Looking out to find the highest accuracy percentage between 2 column values by using Fuzzy string matching.
I have 2 dataframes where i am trying to use fuzzy match between an specific columns values from both the dataframes.
Lets say df1 has 5 rows and df2 has 4 rows, i want to pick the values of each row of df1 and match with every row of df2 and find the highest accuracy.
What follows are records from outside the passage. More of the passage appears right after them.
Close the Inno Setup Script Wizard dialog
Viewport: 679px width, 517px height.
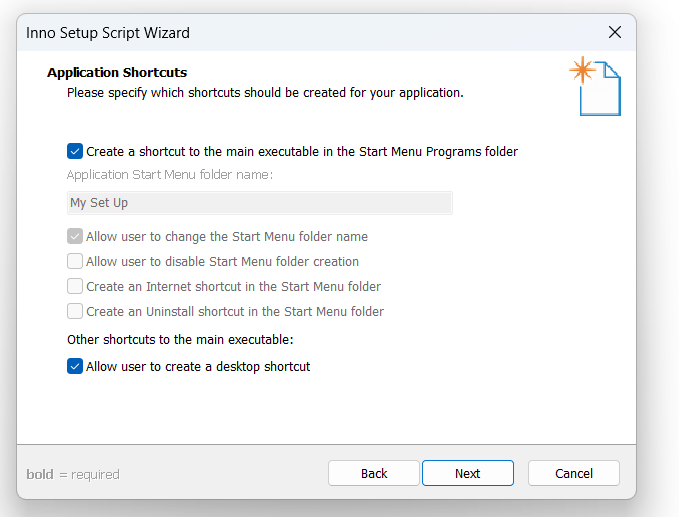click(x=614, y=32)
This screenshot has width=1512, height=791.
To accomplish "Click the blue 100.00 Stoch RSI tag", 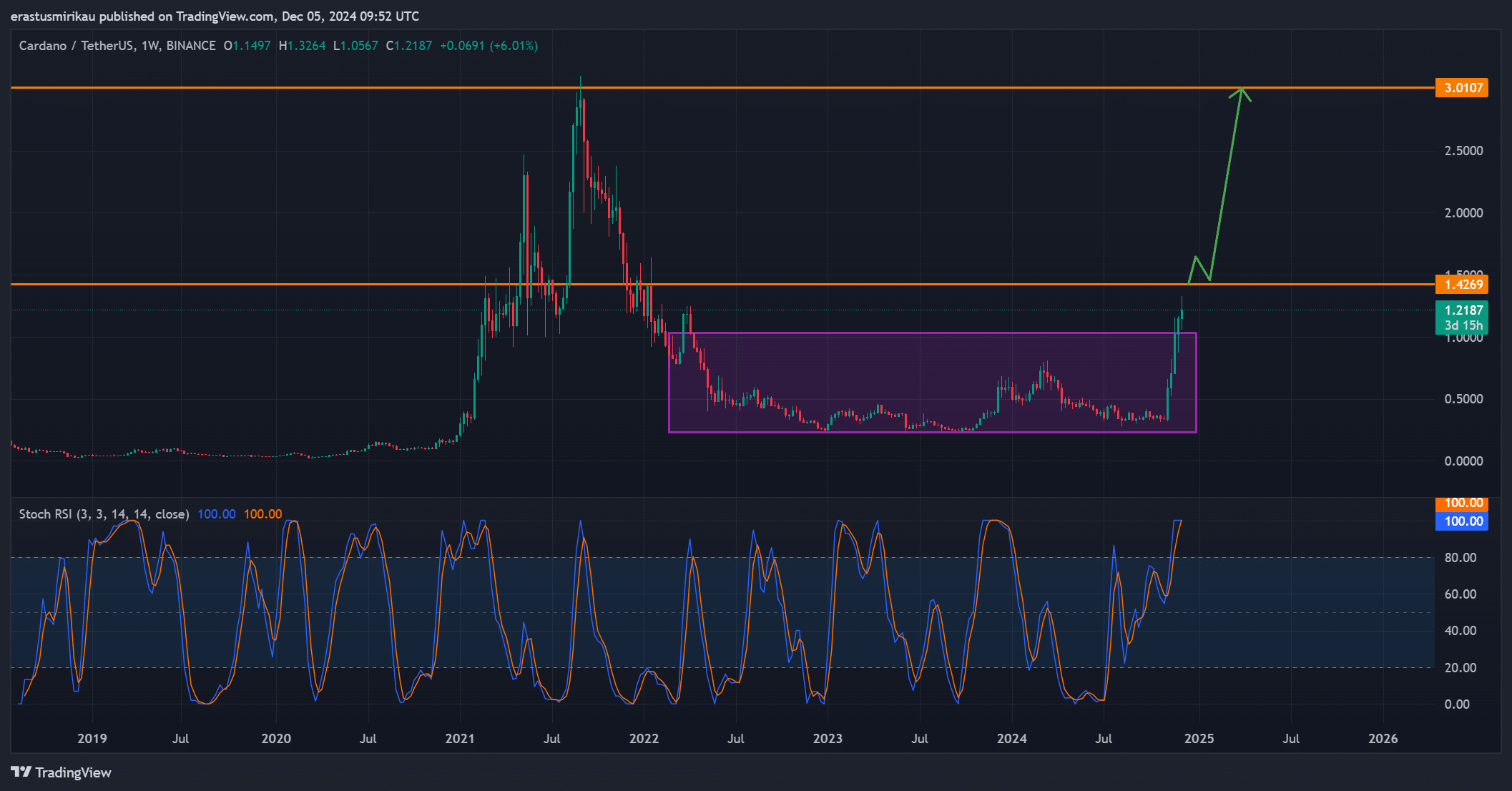I will click(x=1461, y=521).
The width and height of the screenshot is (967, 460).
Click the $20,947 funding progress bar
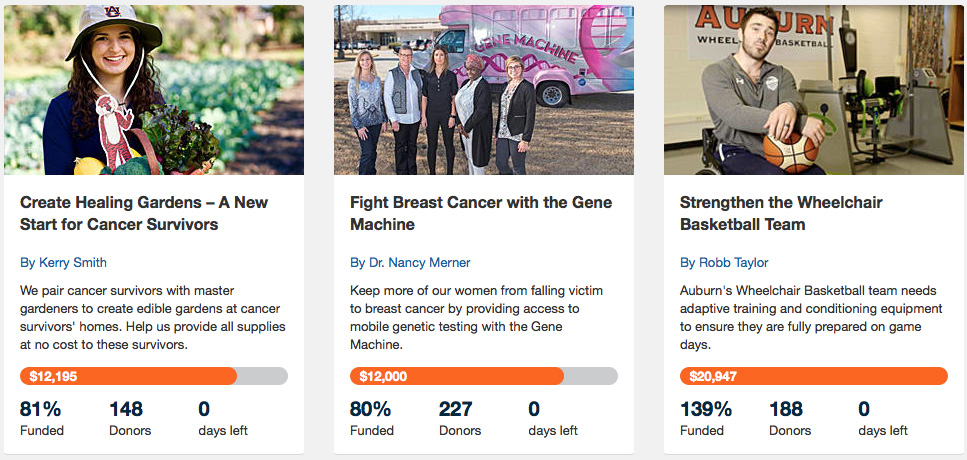click(814, 376)
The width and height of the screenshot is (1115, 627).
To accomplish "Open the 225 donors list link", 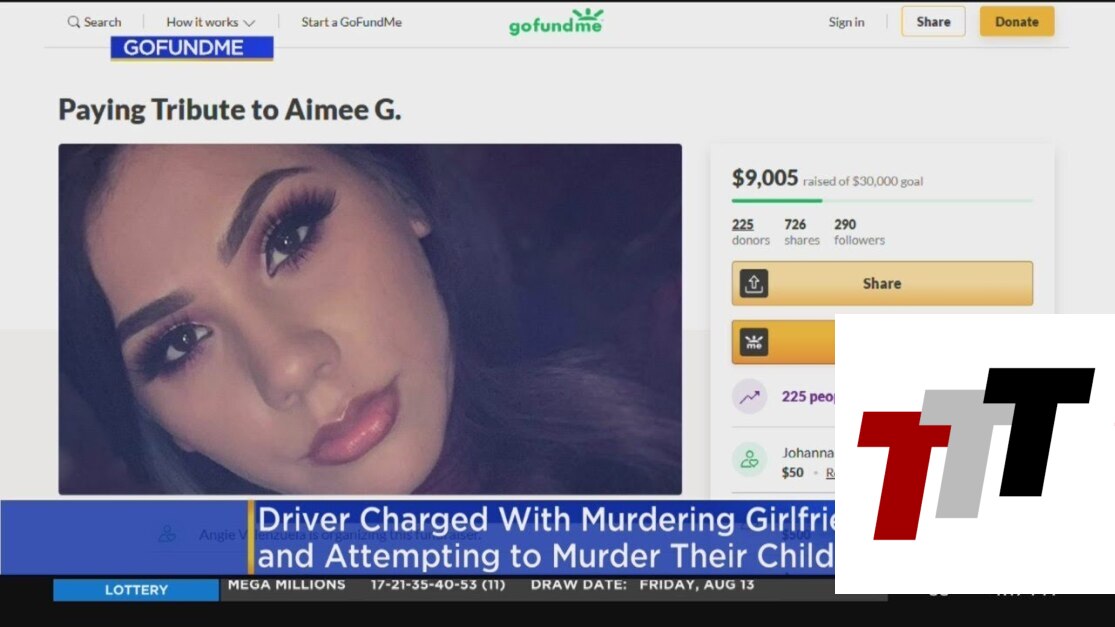I will click(750, 232).
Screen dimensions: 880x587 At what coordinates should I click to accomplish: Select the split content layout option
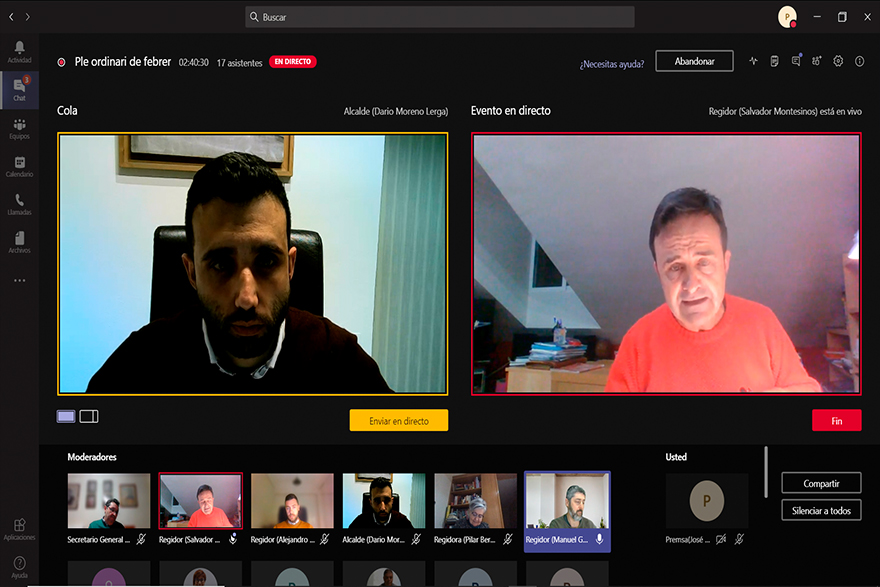[x=89, y=416]
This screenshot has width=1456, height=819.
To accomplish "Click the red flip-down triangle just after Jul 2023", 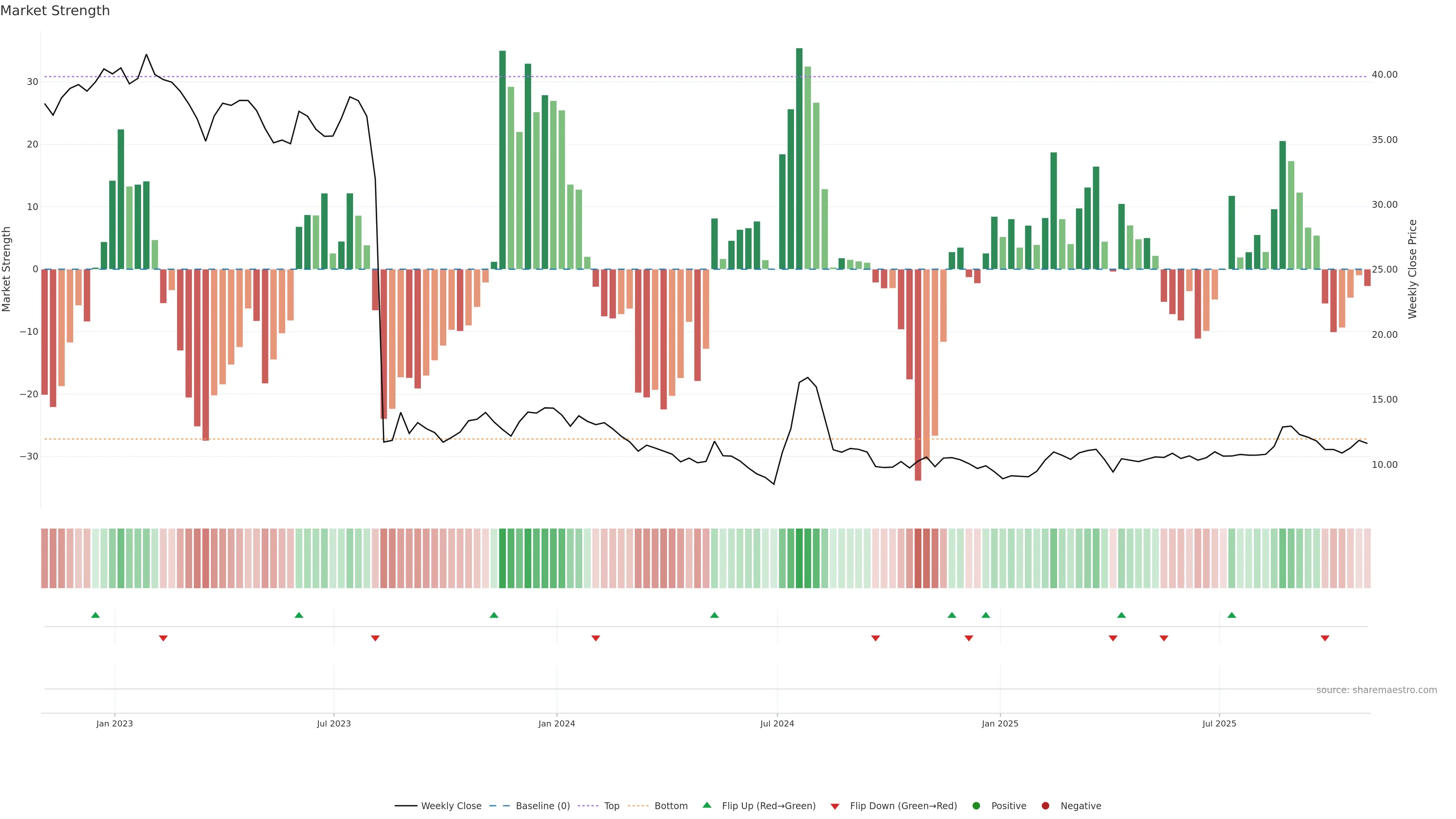I will click(375, 638).
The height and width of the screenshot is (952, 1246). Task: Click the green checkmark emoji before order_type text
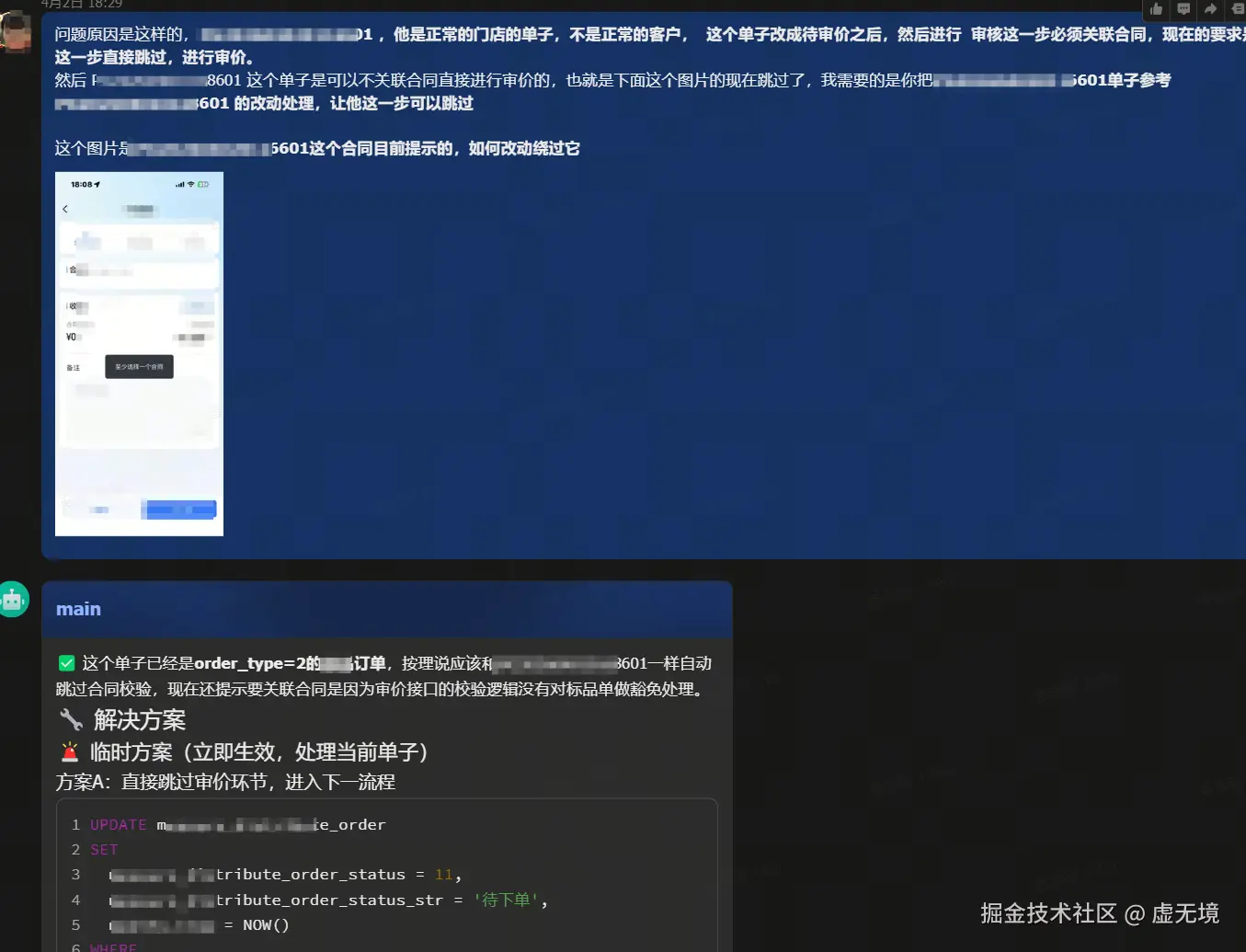pyautogui.click(x=66, y=662)
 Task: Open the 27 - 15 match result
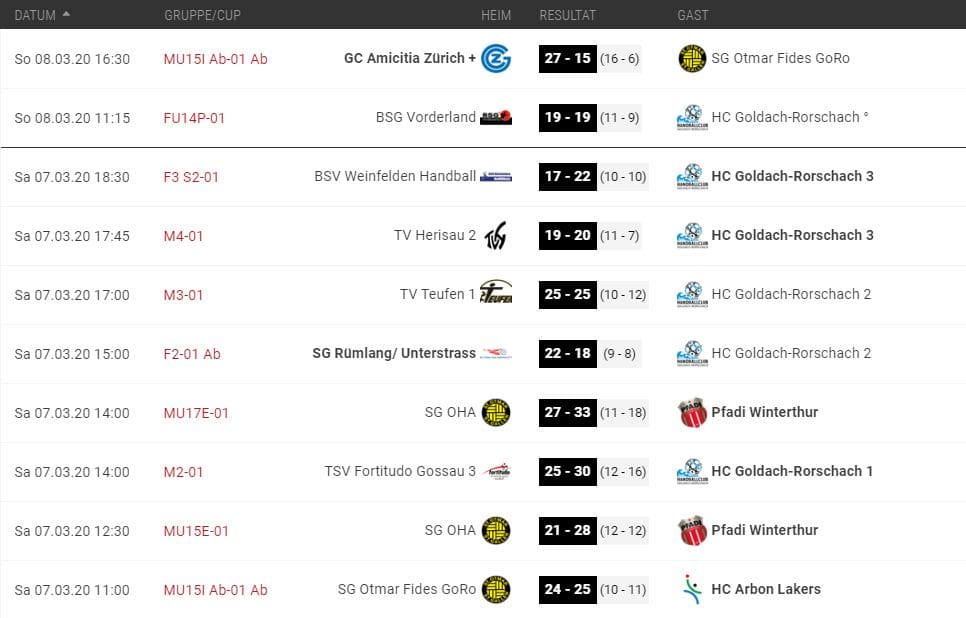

Suppose Row1 from df1 has been compared with all the rows from df2 so whichever the row from df2 has highest accuracy we will consider it as output. same to be considered for each row from df1.
Input Data :
Dataframe1
id_number company_name match_acc
IN2231D AXN pvt Ltd
UK654IN Aviva Intl Ltd
SL1432H Ship Incorporations
LK0678G Oppo Mobiles pvt ltd
NG5678J Nokia Inc
Dataframe2
identity_no Pincode company_name
IN2231 110030 AXN pvt Ltd
UK654IN 897653 Aviva Intl Ltd
SL1432 07658 Ship Incorporations
LK0678G 120988 Oppo Mobiles Pvt Ltd
Want to find the highest accuracy percentage and submit the values in match_acc column.
Code i have been using currently:
df1 = pd.read_excel(open(r'input.xlsx', 'rb'), sheet_name='sheet1')
df2 = pd.read_excel(open(r'input.xlsx', 'rb'), sheet_name='sheet2')
from fuzzywuzzy import fuzz
for index, row in df1.iterrows():
df1['match_acc']= fuzz.partial_ratio(df1['id_number'], df2['identity_no'])
print(df1['match_acc'])
I have been using Fuzzywuzzy, If there is any other method as well pls suggest.
Any Suggestion.